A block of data
-- Start --

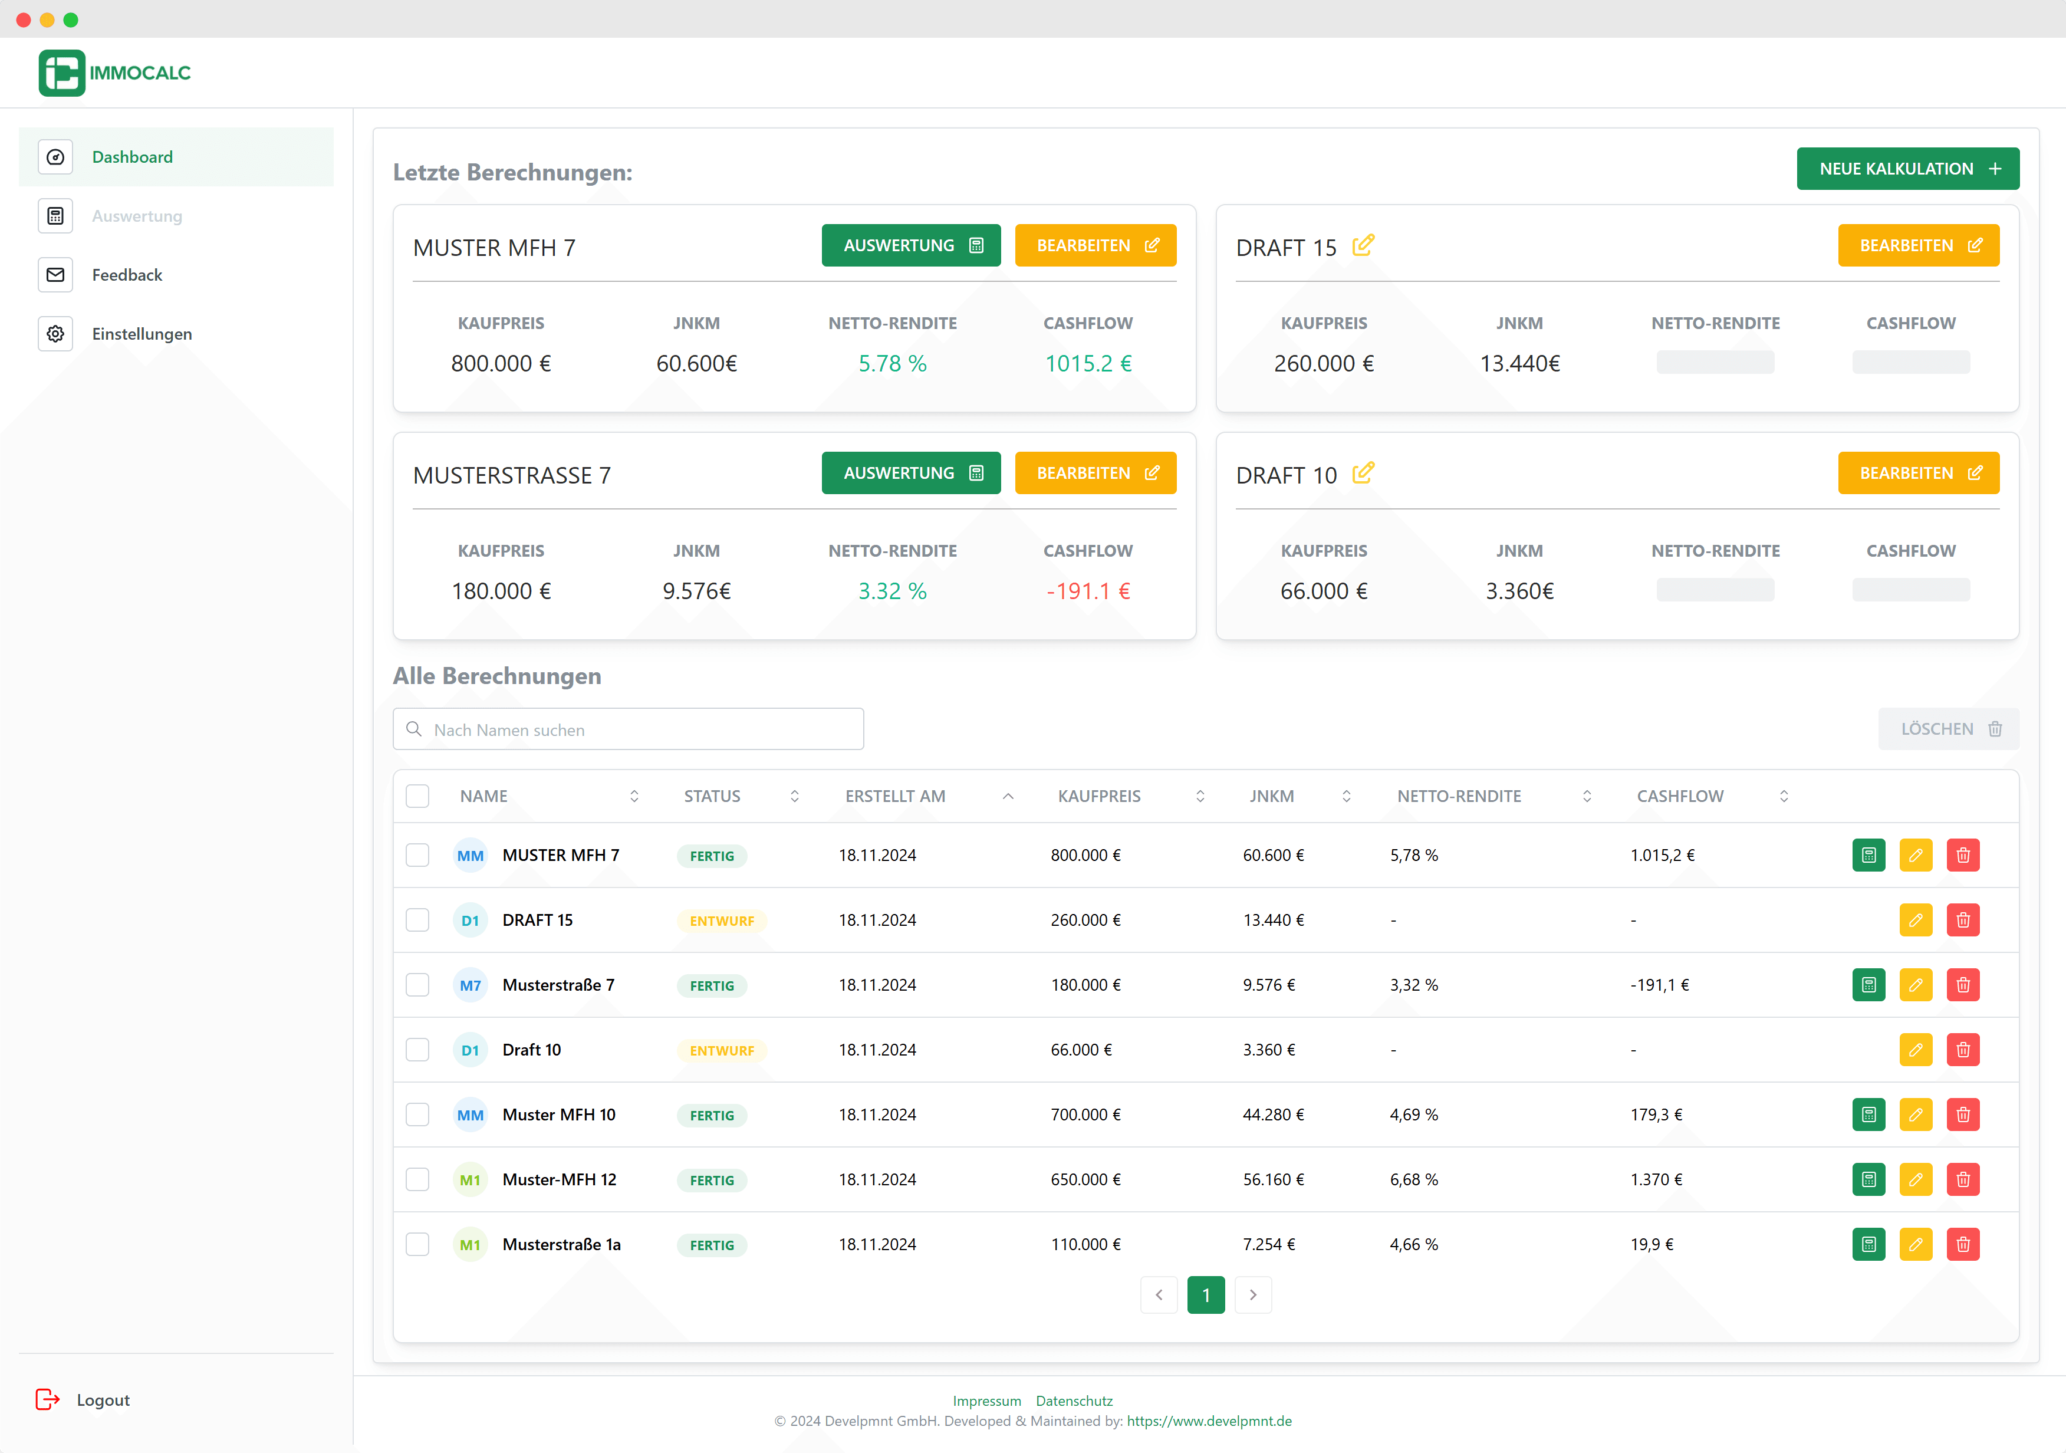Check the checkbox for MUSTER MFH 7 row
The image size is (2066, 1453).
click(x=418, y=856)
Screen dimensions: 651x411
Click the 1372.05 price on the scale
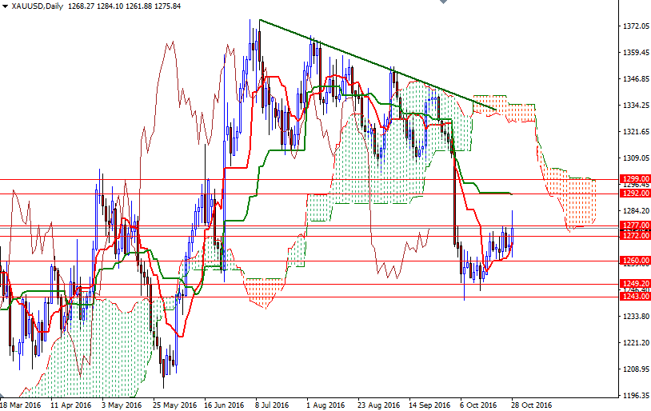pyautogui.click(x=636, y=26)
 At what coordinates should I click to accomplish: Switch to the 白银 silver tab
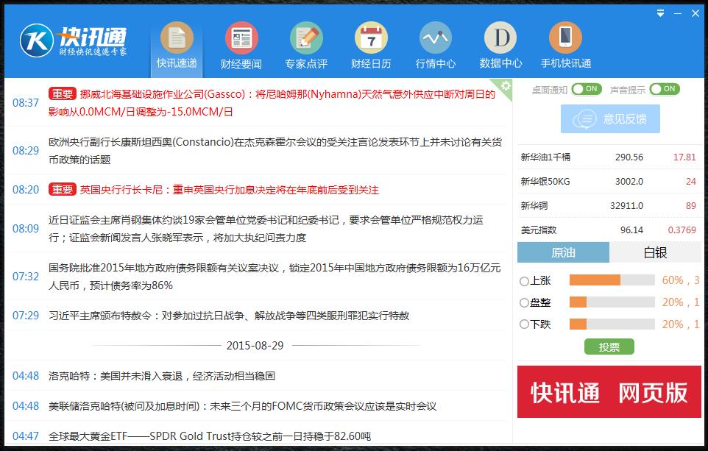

-- End --

Turn the material above into a numbered list with one line per item, skipping blank lines and leaving out the pictures.

_EXPECTED ANSWER_.
1. Check the checkbox for MUSTER MFH 7 row
2. The image size is (2066, 1453).
3. click(x=418, y=856)
4. Screen dimensions: 651x411
5. Click the 1372.05 price on the scale
6. pyautogui.click(x=636, y=26)
7.  At what coordinates should I click to accomplish: Switch to the 白银 silver tab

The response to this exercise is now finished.